J’avais 16 ans, beaucoup plus petit et plus gamin. Je paressais plus jeune  mais  je me sentais plus « téméraire » et à nous deux ça faisait une moyenne.

Donc nous étions surs de pouvoir relever notre premier défi.

      Le plus dur c’était de trouver deux filles ingénues, mignonnes de préférence et si possible un peu coquines pour partager nos premiers émois.
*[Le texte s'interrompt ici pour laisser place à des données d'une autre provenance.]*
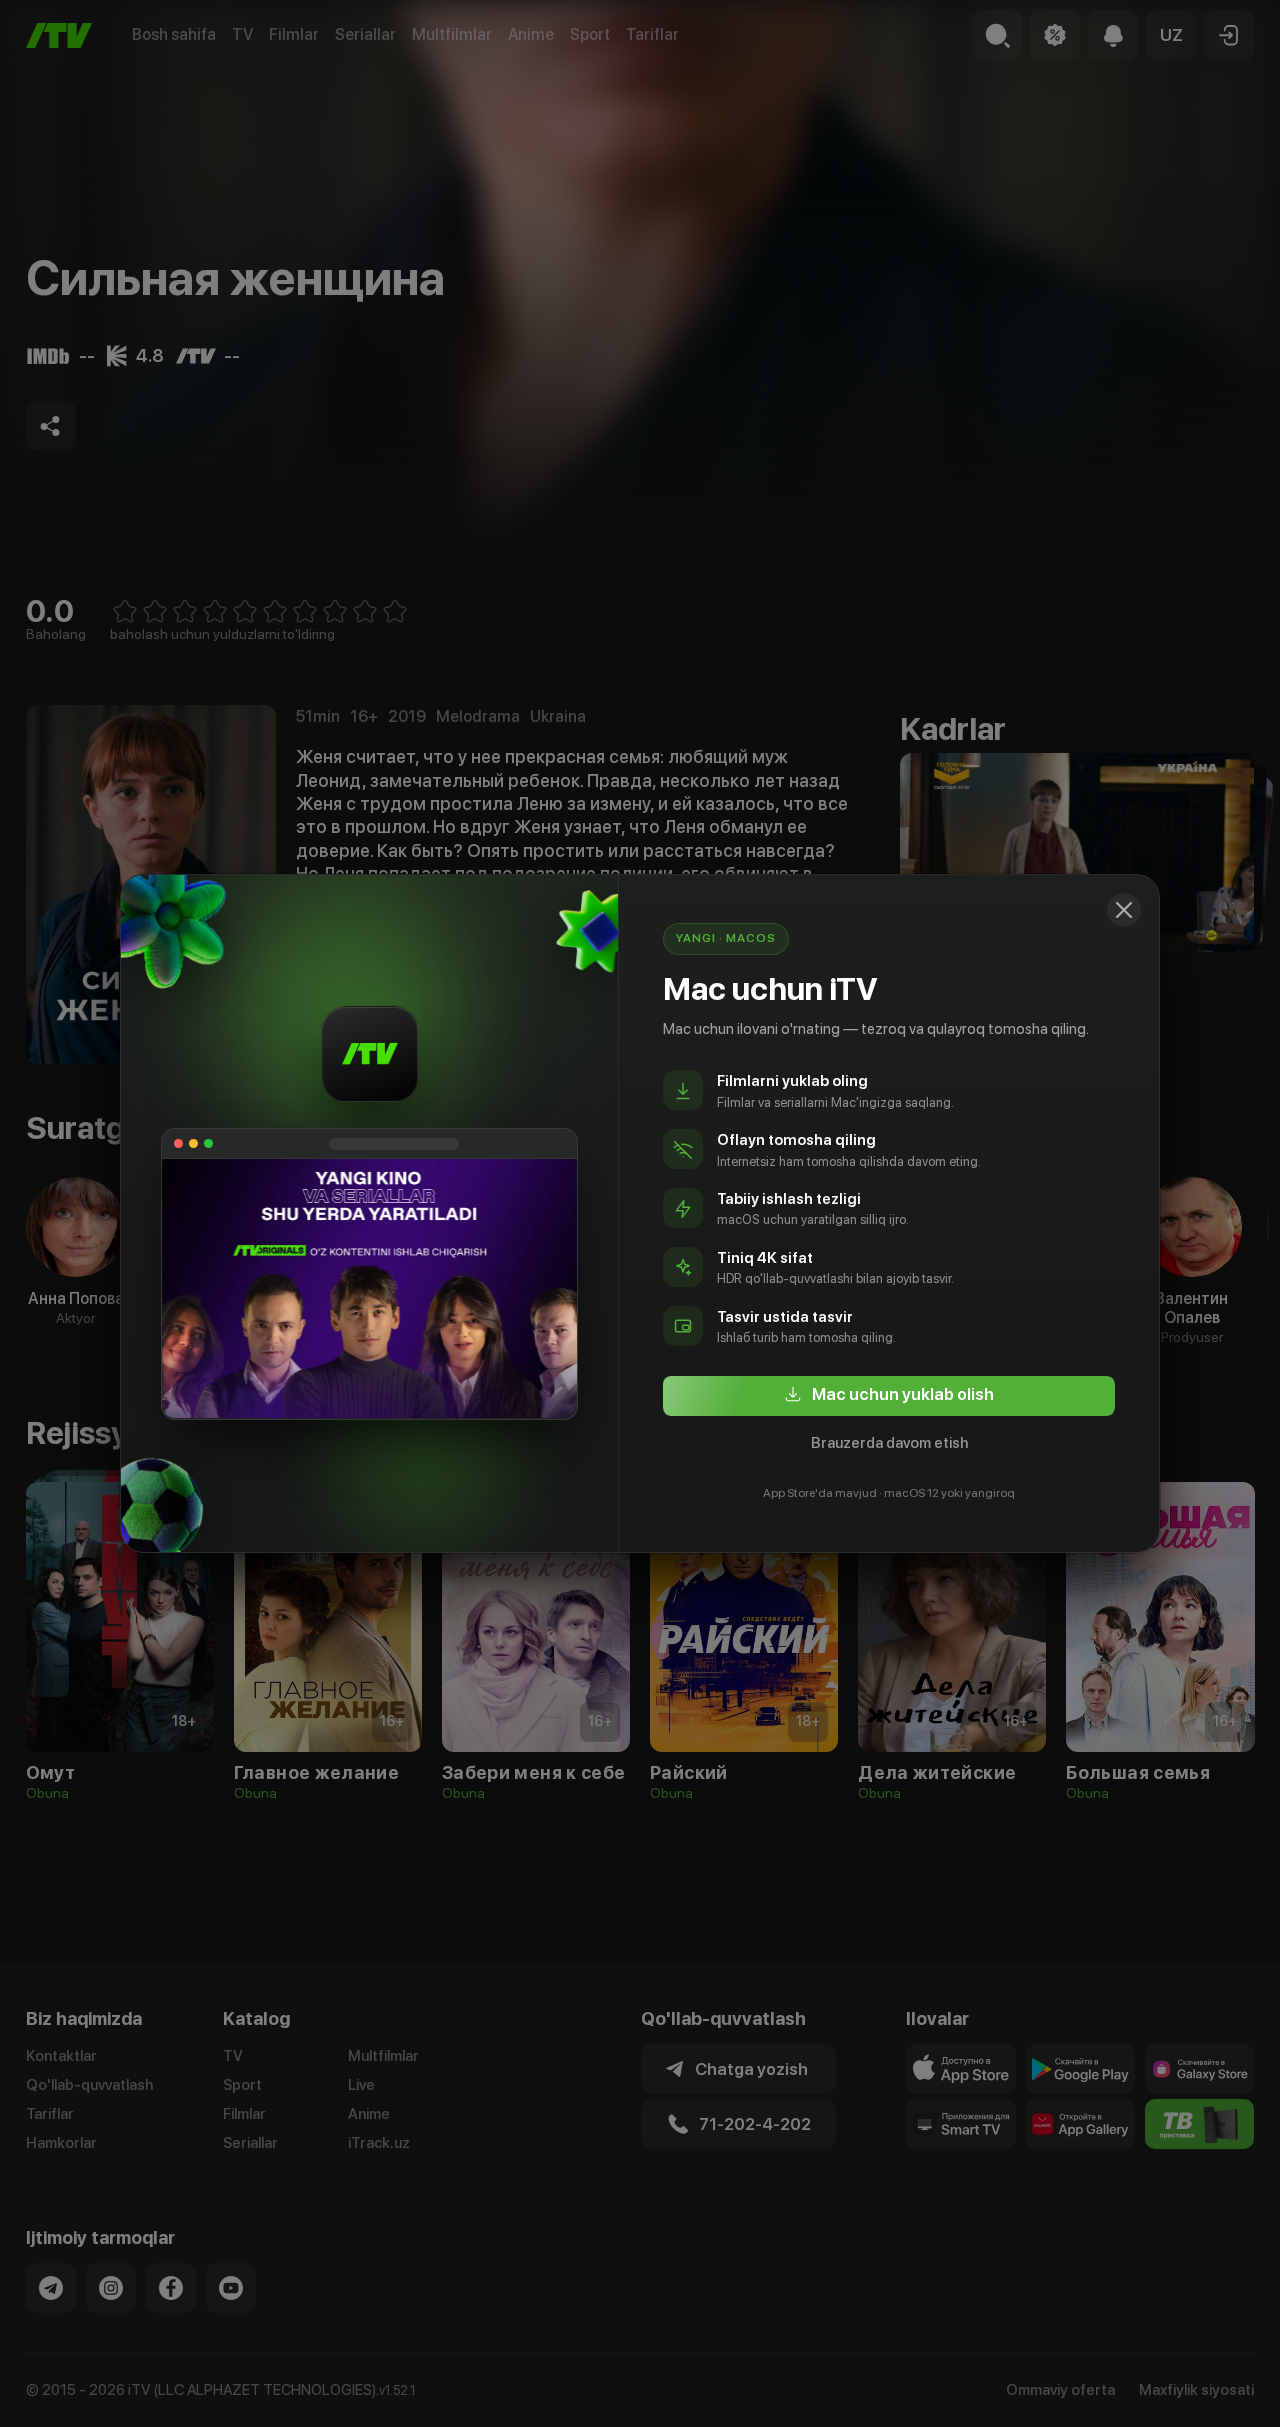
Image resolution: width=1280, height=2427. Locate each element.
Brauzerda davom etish (889, 1443)
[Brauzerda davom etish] (1124, 910)
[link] (889, 1396)
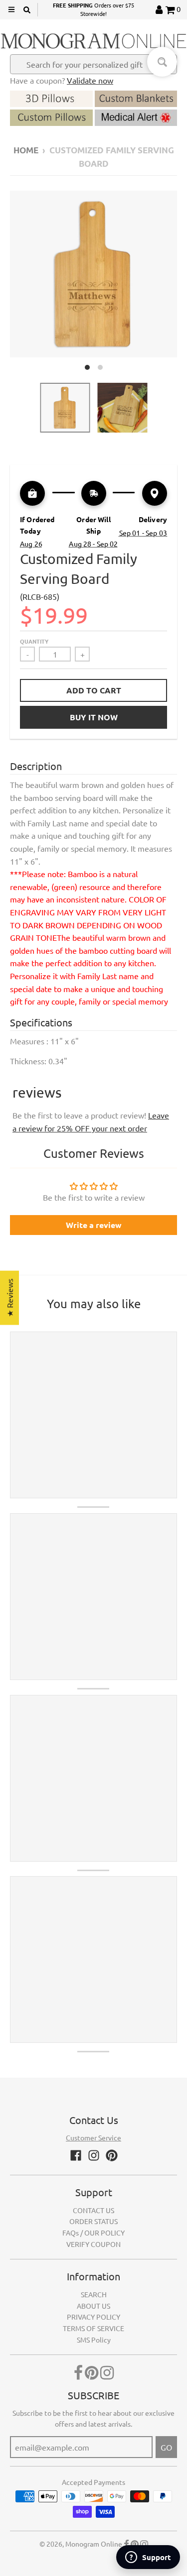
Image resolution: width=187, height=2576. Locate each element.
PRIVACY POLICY (93, 2316)
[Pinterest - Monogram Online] (112, 2155)
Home (25, 150)
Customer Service (93, 2137)
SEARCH (94, 2294)
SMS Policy (94, 2339)
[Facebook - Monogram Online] (76, 2155)
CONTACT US (93, 2210)
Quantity (34, 641)
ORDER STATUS (93, 2221)
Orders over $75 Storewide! (93, 9)
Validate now (90, 80)
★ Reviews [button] (9, 1297)
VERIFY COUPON (93, 2244)
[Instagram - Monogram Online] (94, 2155)
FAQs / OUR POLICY (93, 2232)
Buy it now (94, 717)
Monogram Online (93, 2543)
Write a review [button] (94, 1225)
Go (166, 2447)
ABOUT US (93, 2305)
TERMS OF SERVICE (93, 2328)
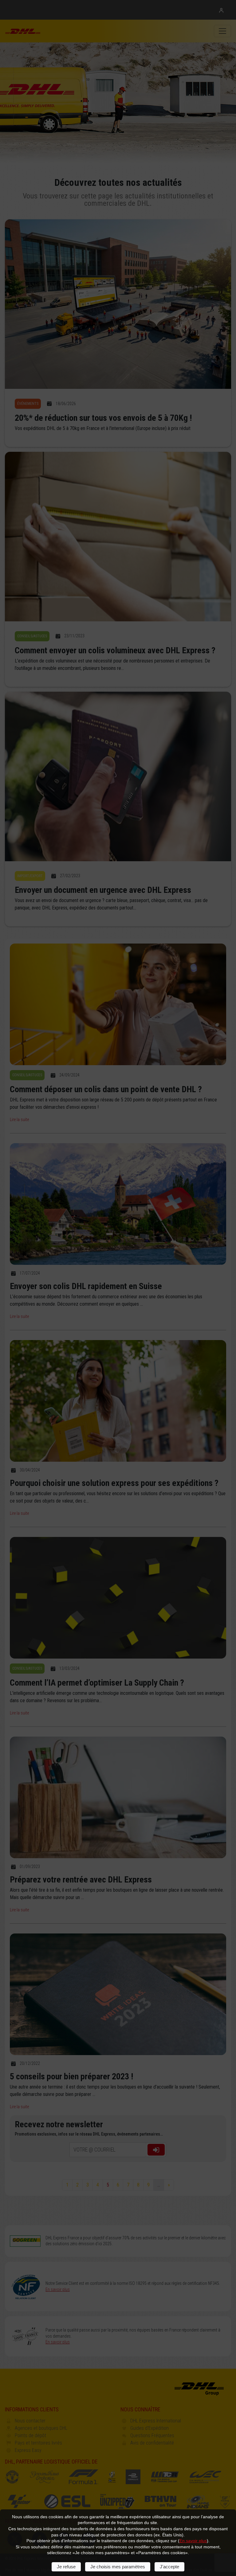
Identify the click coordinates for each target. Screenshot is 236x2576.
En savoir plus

La providence nous fit très vite connaitre deux jeunes filles, dont je tairai les noms pour ne pas nuire à leur réputation, qui acceptèrent avec

enthousiasme notre invitation. C’était merveilleux et nous étions si émus et troublés et si impatients qu’il  fallait mettre sans perdre de temps notre projet en exécution.

      Quand, comment, où ? Charly trouva heureusement la solution ! Le rendez-vous se fera chez lui le samedi après midi, profitant de l’absence de  ses parents et surtout de ses frères.

Aussitôt dit aussitôt fait ! Nous avions tout prévu, tout organisé. Le salon était prêt. Les bonbons et les cacahuètes dans de belles soucoupes posées sur la table recouverte d’une belle nappe blanche brodée, quelques boissons pétillantes, les disques de jazz, de Pérez Prado, de Dario Moreno sans oublier bien sur les slows et tangos nécessaires pour nous laisser attendrir, on ne sait jamais…

       Le grand jour était arrivé. Nous étions prêts. Nous étions propres et beaux, bien coiffés et parfumés d’eau de Cologne. Nous étions anxieux et fébriles. Allaient-elles venir ? Et si elles ne venaient pas ? Il faisait  très beau en ce jour de printemps, et nous guettions depuis la rue Georges Couvopoulos, la place de la Municipalité. C’est par là qu’elles devraient venir !

      Elles arrivèrent ! Toutes les deux souriantes et intimidées. Elles étaient belles, bien coiffées et fardées, peut être un peu trop, bien

habillées et parfumées, portant des chaussures à talon.

     Bref ! Deux vraies pin-up ; nous étions heureux de les accueillir et tous les quatre, main dans la main, déjà, nous entrèrent dans ce qui devait être notre « nid d’amour ».

      Nous avions tout prévu, la musique jouait un air tendre, les persiennes sur la courette étaient fermées, nous commencions à siroter notre première limonade, à manger nos premières cacahuètes, l’odeur de parfum commencée à nous envahir, nous nous apprêtions à entamer notre première danse, l’ambiance régnée, c’était le bonheur, quand brusquement des coups violents répétitifs nous firent sursautés tous les quatre. Des coups sur la porte d’entrée et des cris stridents et moqueurs provenaient de la cour.

Nous étions figés et les éclats de rire de plus en fort et moqueurs et les coups sur la porte s’amplifièrent et on entendait : « Il y a des P.., il y a des P…, suivis de rires ininterrompus.

   Nous avions tout prévu sauf cet imbécile de Khamous ! le voisin, garçon « khkik » comme il en existe pas deux à l’Ariana. Il nous a vu entré et pour se rendre intéressant il a foutu tout par terre.

  Il n’arrêtait pas de crier et de rire en ameutant le quartier. Rien, n’y fit ! On le suppliait, on le menaçait, il redoubla ses moqueries en se roulant par terre en riant de plus belle et en criant…

    Prises de panique et choquées, nos deux « amoureuses » se sauvèrent en un clin d’œil, surtout pour sauver leur réputation et Charly et moi vexés et énervés, avions terminé la surprise partie dans la morosité avec la limonade et les cacahuètes.

    C’était ce qui aurait du être notre plus belle et première « surprise-partie.